Sólo los que ya ni siquiera saben lo que son, porque pesa sobre sus espaldas el tiempo de permanencia en esa situación, podrán en algún caso decir que no quieren cambiar de vida. Cuando el deterioro ha llegado a su máxima expresión, es cuando la persona ya ni siquiera reconoce su identidad y todo le da igual.
Para llevar a cabo semejante concurso, se han escudado en sensibilizar a la sociedad de las consecuencias de ser indigente. ¿Hasta esto estamos llegando? ¿Realmente como sociedad nos tenemos que sensibilizar ante estas situaciones de esta forma?
Me imagino a los espectadores. Algunos quizá habrán llevado a sus perritos o gatitos vestidos y de peluquería con lo último que esté de moda canina o gatuna (que no es que tenga nada en contra de los animales, al contrario, ya que son más nobles y leales que muchas personas) o habrán lucido ellos mismos trajes de alta costura. Eso sí, con la compra de una entrada se estarán satisfechos de que con su limosna han contribuido a que una desdichada mujer pueda dormir bajo techo durante una temporada. ¡Pobrecita… da tanta lástima!

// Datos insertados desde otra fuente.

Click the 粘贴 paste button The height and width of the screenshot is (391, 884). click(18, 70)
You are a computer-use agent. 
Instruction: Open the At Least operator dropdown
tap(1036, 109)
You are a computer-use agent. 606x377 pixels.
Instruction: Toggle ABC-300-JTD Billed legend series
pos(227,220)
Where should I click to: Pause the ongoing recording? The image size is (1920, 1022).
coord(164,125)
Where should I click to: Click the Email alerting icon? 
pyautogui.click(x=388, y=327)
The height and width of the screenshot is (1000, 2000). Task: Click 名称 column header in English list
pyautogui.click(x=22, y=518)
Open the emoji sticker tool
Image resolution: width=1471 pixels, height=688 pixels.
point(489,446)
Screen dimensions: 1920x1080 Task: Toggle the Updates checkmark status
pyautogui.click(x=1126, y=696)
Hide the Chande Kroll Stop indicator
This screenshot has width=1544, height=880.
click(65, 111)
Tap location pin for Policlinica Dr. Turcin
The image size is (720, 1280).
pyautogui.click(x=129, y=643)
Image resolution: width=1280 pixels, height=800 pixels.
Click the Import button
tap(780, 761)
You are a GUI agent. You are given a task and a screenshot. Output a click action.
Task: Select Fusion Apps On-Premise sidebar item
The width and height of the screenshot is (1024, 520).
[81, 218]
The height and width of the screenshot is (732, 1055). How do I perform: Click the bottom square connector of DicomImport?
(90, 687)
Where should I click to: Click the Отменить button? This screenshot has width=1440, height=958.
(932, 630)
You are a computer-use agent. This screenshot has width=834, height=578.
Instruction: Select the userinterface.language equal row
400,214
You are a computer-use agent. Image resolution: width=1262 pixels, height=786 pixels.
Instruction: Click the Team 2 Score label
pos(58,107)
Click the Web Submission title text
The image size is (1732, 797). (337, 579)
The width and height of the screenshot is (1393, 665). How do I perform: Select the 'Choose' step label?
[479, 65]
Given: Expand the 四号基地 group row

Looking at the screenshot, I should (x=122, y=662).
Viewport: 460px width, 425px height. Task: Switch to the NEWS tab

Salgan a la calle. Pregunten a los que no tienen donde caerse muertos. Los hay y cada día más. Pronto, posiblemente yo pueda ser uno de ellos. Pero aunque me brindaran la oportunidad de concursar en tamaña monstruosidad de circo, no me presentaría. La manipulación es evidente. El jugar con la miseria de la gente parece que da morbo.
Han utilizado cuerpos demacrados. Los han hecho desfilar por una pasarela maquillados con el artificio de unos momentos de gloria. Han convertido, en definitiva, a la miseria en un espectáculo: ¡Señores, pasen y vean cómo los pordioseros (en este caso, mujeres) van a ser devorados por leonas miradas sanguinolentas! ¡Disfruten del espectáculo!
Afortunadamente ha habido críticas al hecho. Y los artífices de tamaña imbecilidad (por decir algo) se han dignado alegar que no lo van a repetir, ya que sería imposible reunir de nuevo a un grupo de esas características. ¡¿?! ¡¿Están en otro mundo o se tienen que hacer ver por un psiquiatra?! ¿Por qué no han pensado con las pocas neuronas que les queden sanas en hacer algo que realmente sacara de los infiernos a esta gente?
Indigentes hay muchos y sin diferencia de sexo. Sinvergüenzas en la sociedad, que tienen una cama donde dormir y que notan un garbanzo debajo de siete colchones, alardeando de su misericordia y piedad con los más desfavorecidos, también sobran.